[Extract]
Plan de Guerre
Contre L'Angleterre, Rédigé par les ordres du feu Roy dans les Années 1763, 64, 65, et 1766. Par M. Le Comte de Broglie, et Refondu et adapté aux Circonstances actuelles Pour être mis sous les yeux de Sa Majesté à qui il a été envoyé le 17. décembre 1777....
Second Mémoire
Mémoire militaire Relativement à notre
Situation actuelle avec l'Angleterre1
Il en est de la Guerre comme de toutes les Entreprises, point de Succés Sans plan, c'est ce qui nous a manqué essentiellement dans la derniere Guerre, et ce qu'il est bien à désirer qui ne nous manque pas dans celle dont nous sommes menacés, on Seroit d'autant moins excusable, que jamais Guerre ne s'est approchée d'une maniere moins Soudaine. Depuis 2. ans, les deux Nations Sont dans un état de Guerre Caitte et dans un appareil d'armement ouvert. Aujourdhui la crise paroit plus prochaine que jamais: le plus léger événement, un pas, un mot, un mal entendu peuvent nous mettre aux prises; jamais donc il n'a été plus nécessaire de former un plan, il est vraisemblable que le Gouvernement eu a un, et si l'on de mettre celui ci sous les yeux de S. M.ce n'est qu'un hommage de Zele qui peut cependant la mettre en état de comparer la conclusion du mémoire précédant, Sur la situation politique de la france envera L'Angleterre, à été que, vû l'aveuglement qui a jusqu'ici égaré les Anglais, et la possibilité quoique peu vraisem blable qu'ils y persistent, il falloit ne point commencer la Guerre, mais seulement s'y préparer, de maniere à pouvoir entrer en action au premier moment où elle Seroit nécessaire, d'apres ce résultat, il s'agit de tracer un plan Général qui déffensif pour le moment actuel, soit susceptible de devenir offensif aussitot que la Guerre éclatera.
Cette discution est trop importante pour n'être pas traitée avec toute la méthode et la profondeur qu'elle éxige, ainsi on commencera par résondre plusieurs questions préliminaires qui y ont rapport leur Solution deviendra ensuite la base du plan qu'on doit former.

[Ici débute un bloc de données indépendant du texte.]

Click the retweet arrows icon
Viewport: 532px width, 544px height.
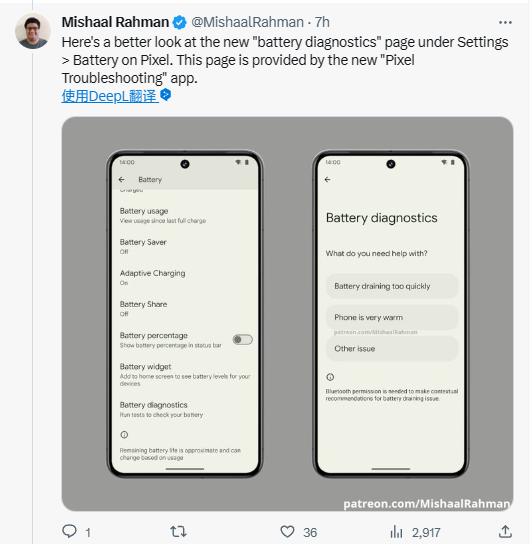(178, 532)
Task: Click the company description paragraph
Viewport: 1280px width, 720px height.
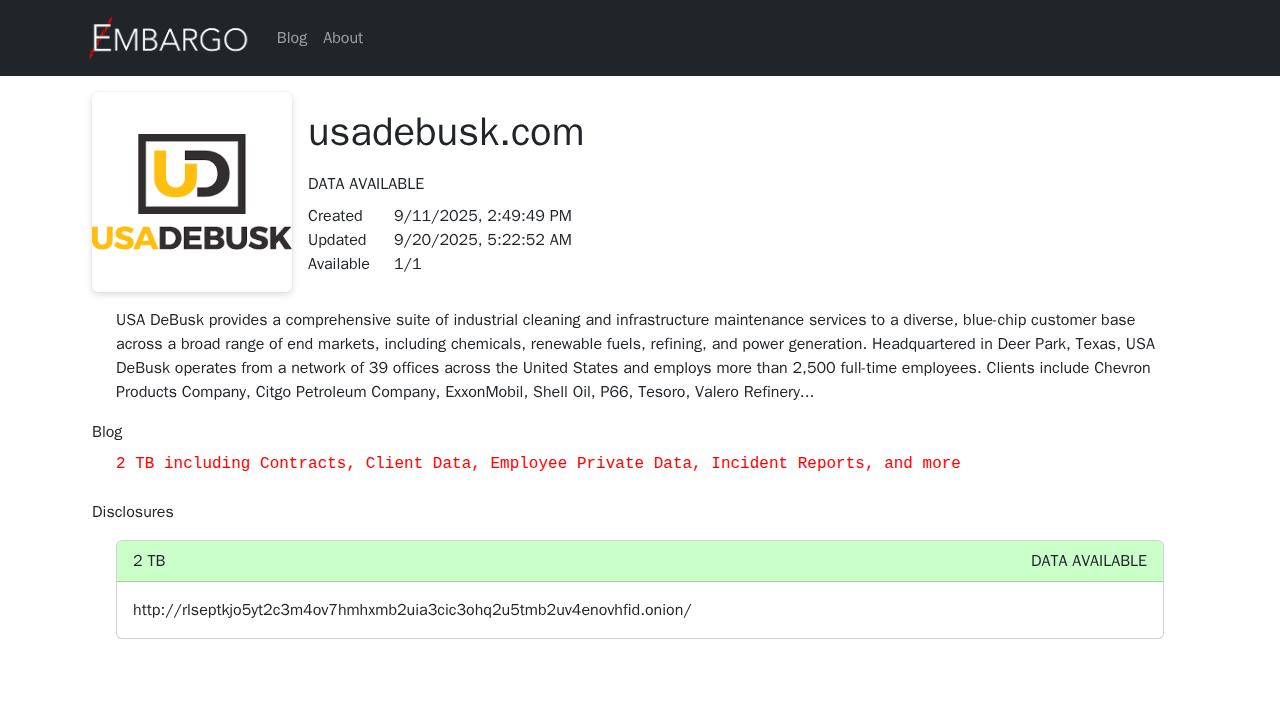Action: click(x=636, y=356)
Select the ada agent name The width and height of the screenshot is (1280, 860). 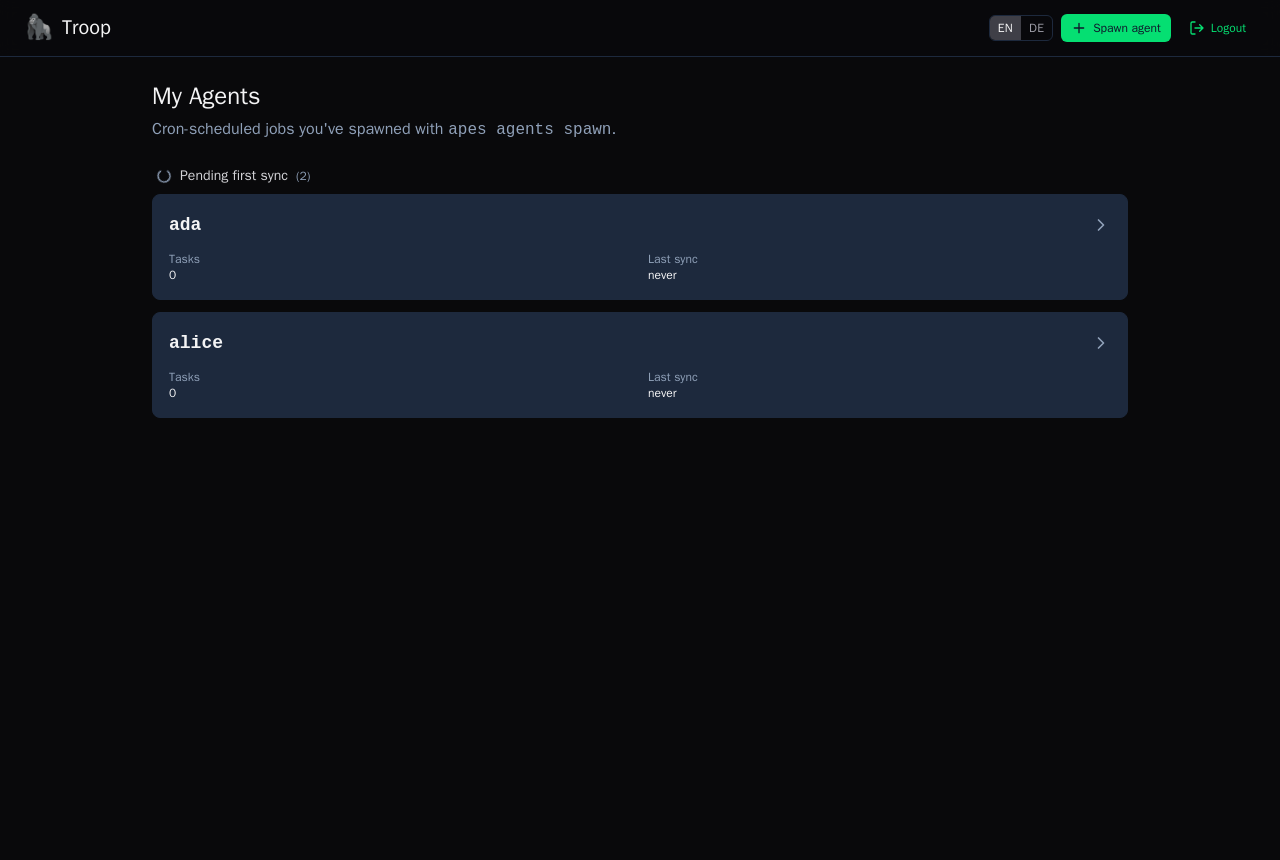click(x=185, y=225)
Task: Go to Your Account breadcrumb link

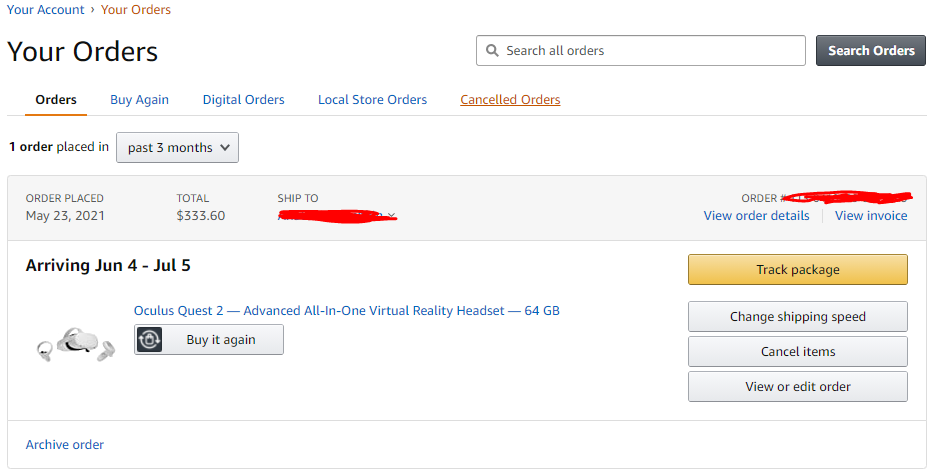Action: click(45, 10)
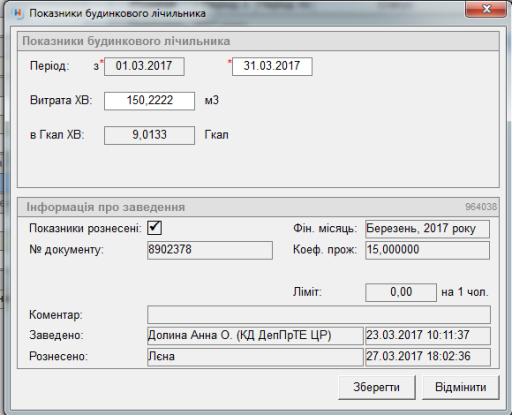This screenshot has height=415, width=512.
Task: Close the Показники будинкового лічильника dialog
Action: (x=486, y=9)
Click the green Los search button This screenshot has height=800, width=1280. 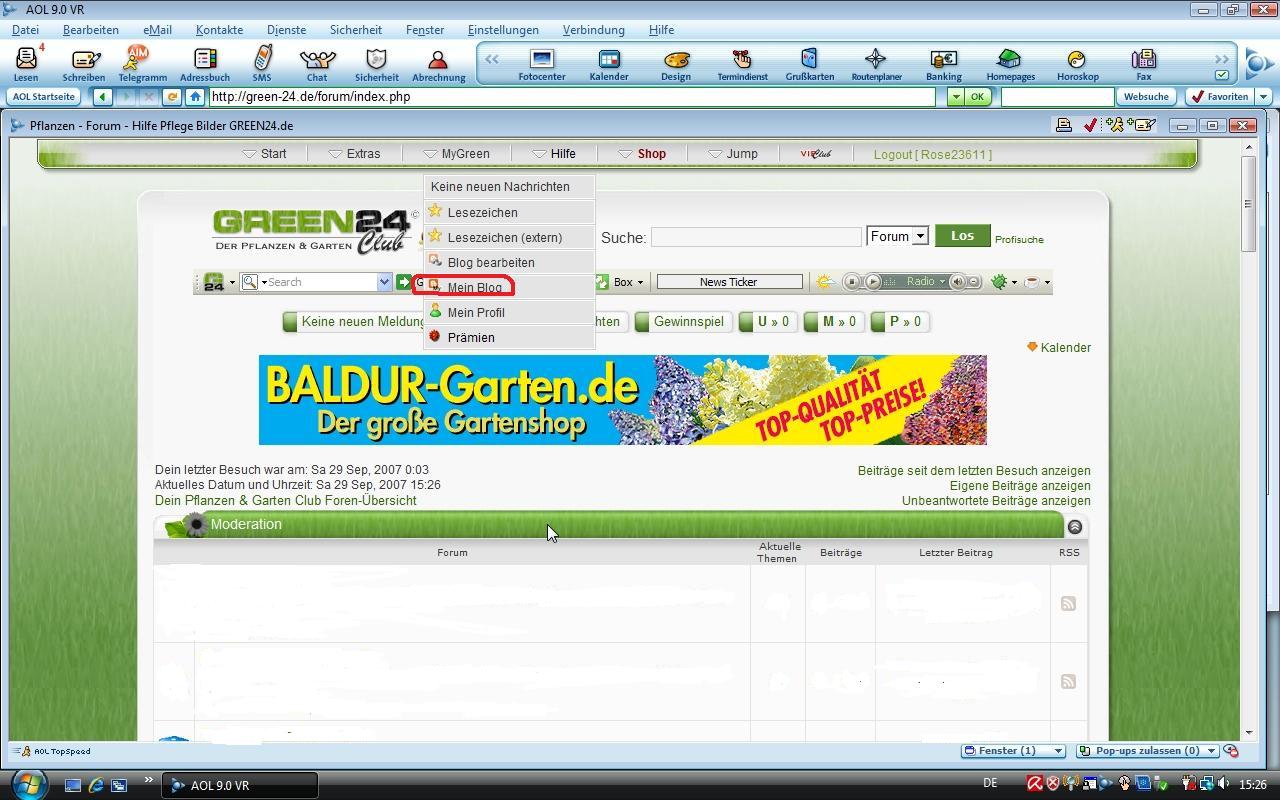pos(962,236)
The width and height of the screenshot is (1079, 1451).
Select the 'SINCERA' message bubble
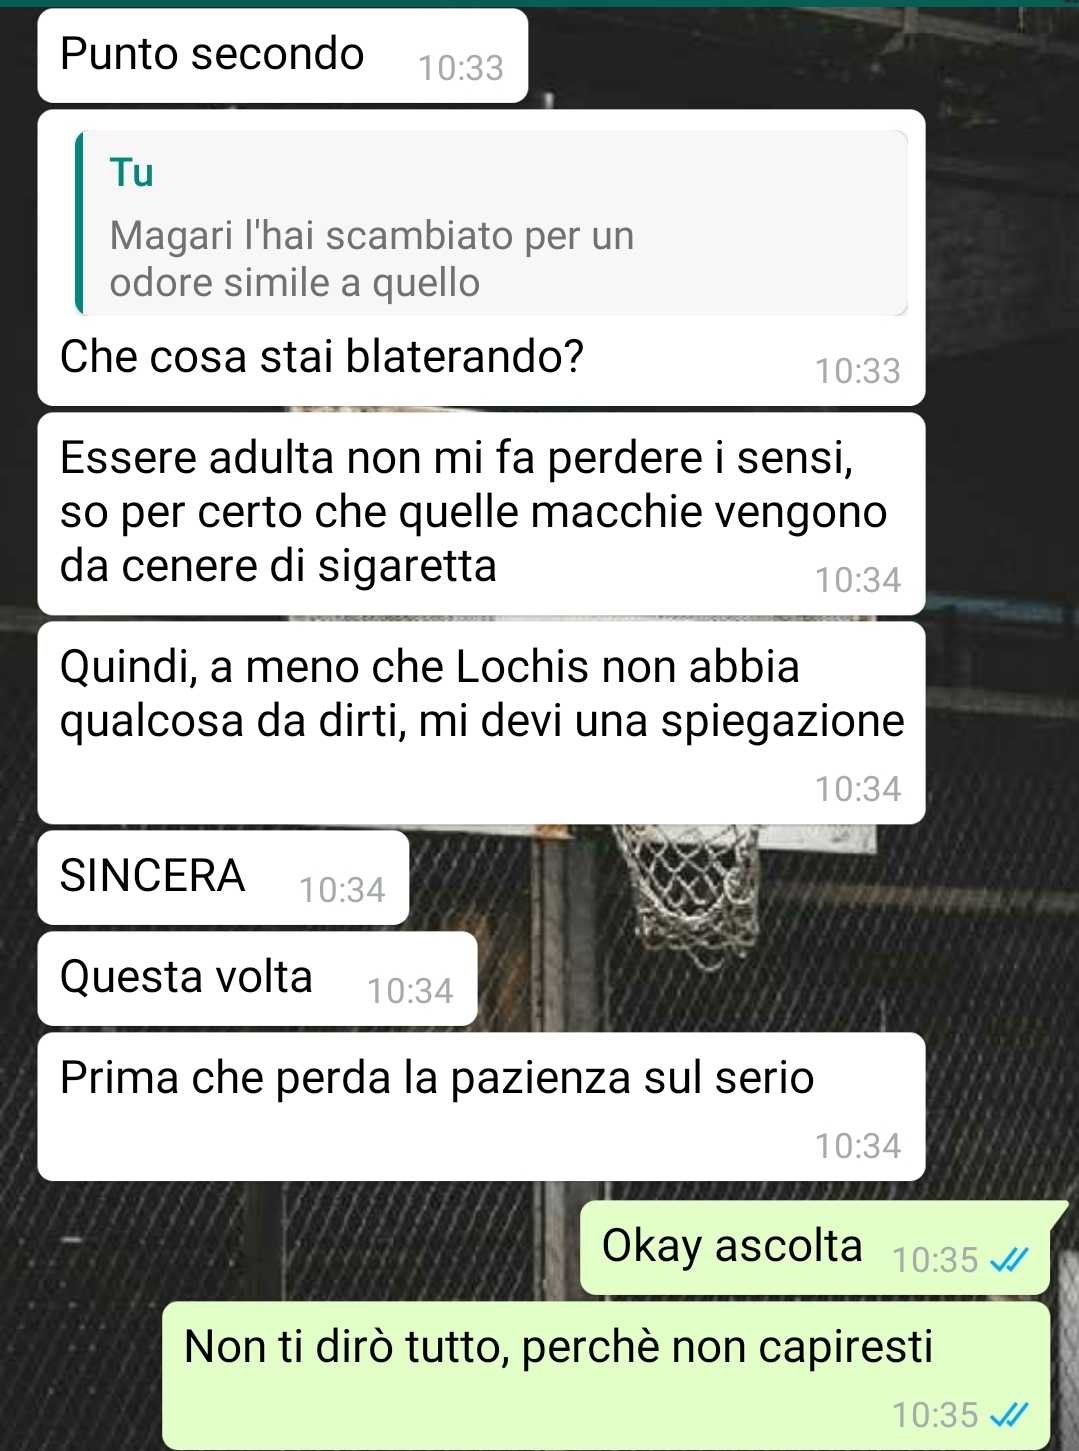pyautogui.click(x=223, y=878)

Situation de Notre Marine Comparée
à celle des Anglaise, et de la Maniere de l'employer
On n'entrera dans aucun détail sur le matériel de notre Marine comparé à celui de la Marine Anglaises. Le Gouvernment doit savoir à quoi s'en tenir Sur ce parallelle, il a le Secret de notre Situation Réelle, celui de nos Chantiers, de nos arsenaux, de nos magasins, et il doit de même s'être procuré celui des Anglais, un Sebornera donc ici à quelques résultats appuyés sur les faits passés et sur des vérités reconnués, pour tâcher ensuite d'en insérer le plan d'opération qu'il paroit le plus avantageux d'adoptu pour notre Marine.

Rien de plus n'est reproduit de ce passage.